Yahoo chief operating officer Henrique de Castro is walking away with a stock award of $20m as the company struggles to boost revenues, regulatory filings showed.
The California-based Internet firm's second-in-command will leave the company from today, having served in the post about 15 month's since being hand-picked by chief executive Marissa Mayer shortly after she took charge.
Yahoo did not reveal the reason for the departure, but speculation was strong that the company's advertising revenues were not improving quickly enough.
As part of her mission to revive the company, Mayer has made a slew of acquisitions, including blogging platform Tumblr.

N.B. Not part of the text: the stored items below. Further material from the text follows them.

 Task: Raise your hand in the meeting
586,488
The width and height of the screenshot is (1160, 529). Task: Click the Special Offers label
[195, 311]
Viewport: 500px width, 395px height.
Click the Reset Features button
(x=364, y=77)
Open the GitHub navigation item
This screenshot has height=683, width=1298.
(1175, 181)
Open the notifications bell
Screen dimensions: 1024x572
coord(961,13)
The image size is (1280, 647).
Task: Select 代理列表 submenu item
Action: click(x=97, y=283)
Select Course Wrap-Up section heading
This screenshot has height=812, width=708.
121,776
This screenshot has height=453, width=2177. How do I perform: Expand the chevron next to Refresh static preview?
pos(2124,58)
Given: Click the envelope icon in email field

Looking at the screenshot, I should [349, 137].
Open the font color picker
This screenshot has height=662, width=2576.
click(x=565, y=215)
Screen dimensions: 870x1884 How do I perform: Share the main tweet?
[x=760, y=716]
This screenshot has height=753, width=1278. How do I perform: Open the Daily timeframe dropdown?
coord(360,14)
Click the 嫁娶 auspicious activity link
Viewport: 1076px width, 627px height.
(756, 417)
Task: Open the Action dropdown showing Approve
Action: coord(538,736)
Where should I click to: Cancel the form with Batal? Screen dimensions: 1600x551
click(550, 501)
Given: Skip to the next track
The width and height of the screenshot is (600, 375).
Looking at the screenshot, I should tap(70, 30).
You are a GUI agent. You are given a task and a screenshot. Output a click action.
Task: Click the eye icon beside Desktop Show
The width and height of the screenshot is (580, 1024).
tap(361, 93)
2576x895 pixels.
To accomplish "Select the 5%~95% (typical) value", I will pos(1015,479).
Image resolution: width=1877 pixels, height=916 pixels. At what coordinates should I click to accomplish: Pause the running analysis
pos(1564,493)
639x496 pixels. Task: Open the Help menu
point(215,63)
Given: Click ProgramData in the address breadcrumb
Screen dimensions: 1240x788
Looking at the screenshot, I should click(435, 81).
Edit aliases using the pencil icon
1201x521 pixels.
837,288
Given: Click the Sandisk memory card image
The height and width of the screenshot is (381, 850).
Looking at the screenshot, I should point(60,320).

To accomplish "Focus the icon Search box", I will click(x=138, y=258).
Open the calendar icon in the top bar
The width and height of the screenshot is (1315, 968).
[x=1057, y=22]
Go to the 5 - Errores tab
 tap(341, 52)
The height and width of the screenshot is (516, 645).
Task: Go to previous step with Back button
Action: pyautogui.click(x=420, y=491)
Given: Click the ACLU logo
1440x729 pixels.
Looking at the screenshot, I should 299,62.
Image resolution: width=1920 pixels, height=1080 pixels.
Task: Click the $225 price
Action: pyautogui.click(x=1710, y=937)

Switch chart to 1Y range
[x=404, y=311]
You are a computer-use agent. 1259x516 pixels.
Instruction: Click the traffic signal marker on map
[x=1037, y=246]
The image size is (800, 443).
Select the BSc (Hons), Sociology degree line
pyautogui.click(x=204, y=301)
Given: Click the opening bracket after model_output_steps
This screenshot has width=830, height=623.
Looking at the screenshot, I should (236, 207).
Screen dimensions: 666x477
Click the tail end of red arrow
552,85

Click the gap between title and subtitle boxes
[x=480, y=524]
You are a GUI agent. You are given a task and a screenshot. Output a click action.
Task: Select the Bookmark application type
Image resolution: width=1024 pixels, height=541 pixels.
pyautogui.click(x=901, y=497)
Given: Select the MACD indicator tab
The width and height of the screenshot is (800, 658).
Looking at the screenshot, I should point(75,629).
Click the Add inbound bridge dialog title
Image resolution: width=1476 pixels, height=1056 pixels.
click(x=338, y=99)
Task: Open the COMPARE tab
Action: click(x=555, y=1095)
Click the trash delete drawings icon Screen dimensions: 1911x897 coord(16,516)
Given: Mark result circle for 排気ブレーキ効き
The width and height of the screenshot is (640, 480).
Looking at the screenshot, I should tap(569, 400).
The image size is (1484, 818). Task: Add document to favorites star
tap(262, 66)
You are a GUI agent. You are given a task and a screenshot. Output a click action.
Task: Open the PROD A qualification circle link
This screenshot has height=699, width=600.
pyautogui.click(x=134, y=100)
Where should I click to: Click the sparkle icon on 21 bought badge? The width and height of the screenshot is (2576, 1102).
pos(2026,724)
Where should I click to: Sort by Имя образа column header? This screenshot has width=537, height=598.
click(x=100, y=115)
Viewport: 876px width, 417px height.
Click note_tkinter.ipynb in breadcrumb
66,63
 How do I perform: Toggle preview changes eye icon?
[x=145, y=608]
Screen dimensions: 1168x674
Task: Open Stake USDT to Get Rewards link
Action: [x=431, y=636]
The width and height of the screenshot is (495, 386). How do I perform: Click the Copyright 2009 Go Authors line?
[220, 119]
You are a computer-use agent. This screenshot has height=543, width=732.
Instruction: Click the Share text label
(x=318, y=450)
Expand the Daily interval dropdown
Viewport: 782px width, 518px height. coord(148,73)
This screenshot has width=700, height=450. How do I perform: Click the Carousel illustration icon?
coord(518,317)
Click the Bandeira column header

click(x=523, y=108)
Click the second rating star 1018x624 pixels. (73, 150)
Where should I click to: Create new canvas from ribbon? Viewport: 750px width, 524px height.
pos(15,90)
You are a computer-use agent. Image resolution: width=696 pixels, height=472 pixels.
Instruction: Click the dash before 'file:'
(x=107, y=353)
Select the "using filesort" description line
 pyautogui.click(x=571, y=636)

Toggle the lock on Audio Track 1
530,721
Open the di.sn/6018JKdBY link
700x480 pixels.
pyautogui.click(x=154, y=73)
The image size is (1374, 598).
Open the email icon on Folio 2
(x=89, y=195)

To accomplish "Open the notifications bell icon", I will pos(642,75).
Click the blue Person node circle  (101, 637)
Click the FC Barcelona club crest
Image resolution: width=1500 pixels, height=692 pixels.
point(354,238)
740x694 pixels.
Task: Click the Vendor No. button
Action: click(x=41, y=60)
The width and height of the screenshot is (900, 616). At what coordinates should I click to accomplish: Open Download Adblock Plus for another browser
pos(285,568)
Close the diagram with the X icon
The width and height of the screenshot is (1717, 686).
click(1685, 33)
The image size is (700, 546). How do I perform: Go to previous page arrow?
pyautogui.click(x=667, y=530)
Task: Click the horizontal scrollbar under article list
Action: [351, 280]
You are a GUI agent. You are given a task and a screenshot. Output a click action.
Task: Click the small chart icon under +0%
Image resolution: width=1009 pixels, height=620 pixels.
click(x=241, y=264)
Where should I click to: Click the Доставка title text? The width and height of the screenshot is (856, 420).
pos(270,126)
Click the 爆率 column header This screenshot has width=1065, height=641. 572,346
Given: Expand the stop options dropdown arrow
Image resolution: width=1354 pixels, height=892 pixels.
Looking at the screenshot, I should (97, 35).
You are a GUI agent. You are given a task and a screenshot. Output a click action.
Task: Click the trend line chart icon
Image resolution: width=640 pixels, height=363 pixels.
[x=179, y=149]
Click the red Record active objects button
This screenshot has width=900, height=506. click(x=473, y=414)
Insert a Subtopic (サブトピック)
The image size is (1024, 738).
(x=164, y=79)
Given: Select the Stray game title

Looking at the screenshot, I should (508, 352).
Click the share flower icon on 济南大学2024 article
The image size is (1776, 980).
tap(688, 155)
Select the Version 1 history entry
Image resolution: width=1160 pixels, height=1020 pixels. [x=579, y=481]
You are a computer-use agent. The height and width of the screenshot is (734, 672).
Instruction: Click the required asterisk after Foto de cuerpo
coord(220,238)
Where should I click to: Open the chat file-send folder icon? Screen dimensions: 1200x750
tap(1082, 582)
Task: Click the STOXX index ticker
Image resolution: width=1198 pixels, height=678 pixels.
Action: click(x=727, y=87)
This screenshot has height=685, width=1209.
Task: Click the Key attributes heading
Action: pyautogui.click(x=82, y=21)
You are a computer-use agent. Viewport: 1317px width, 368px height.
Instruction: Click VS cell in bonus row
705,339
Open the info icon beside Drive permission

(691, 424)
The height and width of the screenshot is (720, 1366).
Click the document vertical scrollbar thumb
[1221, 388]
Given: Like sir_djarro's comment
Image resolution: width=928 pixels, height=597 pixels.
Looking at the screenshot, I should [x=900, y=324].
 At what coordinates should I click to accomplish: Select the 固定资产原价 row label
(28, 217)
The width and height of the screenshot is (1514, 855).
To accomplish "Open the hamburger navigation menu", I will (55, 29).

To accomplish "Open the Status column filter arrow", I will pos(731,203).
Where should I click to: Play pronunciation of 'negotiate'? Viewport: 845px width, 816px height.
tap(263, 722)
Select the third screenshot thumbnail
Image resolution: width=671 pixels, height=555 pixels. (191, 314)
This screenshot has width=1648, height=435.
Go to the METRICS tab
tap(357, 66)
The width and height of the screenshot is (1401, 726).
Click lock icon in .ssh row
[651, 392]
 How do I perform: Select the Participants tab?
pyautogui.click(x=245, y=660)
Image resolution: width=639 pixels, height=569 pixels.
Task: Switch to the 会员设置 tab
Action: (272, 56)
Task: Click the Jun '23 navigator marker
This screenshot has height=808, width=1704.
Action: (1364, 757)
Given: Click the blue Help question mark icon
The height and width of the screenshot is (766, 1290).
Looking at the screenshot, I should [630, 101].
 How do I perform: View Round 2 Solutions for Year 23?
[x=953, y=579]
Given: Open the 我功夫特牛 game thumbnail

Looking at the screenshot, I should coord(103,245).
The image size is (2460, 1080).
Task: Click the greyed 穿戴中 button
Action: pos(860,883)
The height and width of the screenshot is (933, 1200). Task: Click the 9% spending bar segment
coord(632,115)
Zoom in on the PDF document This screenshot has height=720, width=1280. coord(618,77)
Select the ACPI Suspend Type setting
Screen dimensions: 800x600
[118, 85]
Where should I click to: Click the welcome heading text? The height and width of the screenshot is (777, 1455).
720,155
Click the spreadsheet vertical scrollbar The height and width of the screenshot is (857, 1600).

She has also revamped Yahoo pages and its free email service.
Mayer took over as Yahoo chief in July 2012, and her plan to revitalise the company includes being at the centre of people's Internet habits, especially on mobile devices.
Despite many investments, Yahoo last year lost its second highest position in the US digital ad market to social networking titan Facebook, according to industry-tracker eMarketer.
Yahoo's share of global digital ad revenue slid about a half percent to 2.87% last year, while Facebook and Google saw their shares rise, eMarketer reported.
De Castro was given a million-dollar "make good" cash bonus when he was hired from Google in October of 2012, and his annual base pay was $600,000, a letter filed with US regulators said.
He also secured an award of $20m worth of "make-good" stock shares, which are his to keep if Yahoo is letting him go without cause, according to a termination clause in his hiring letter.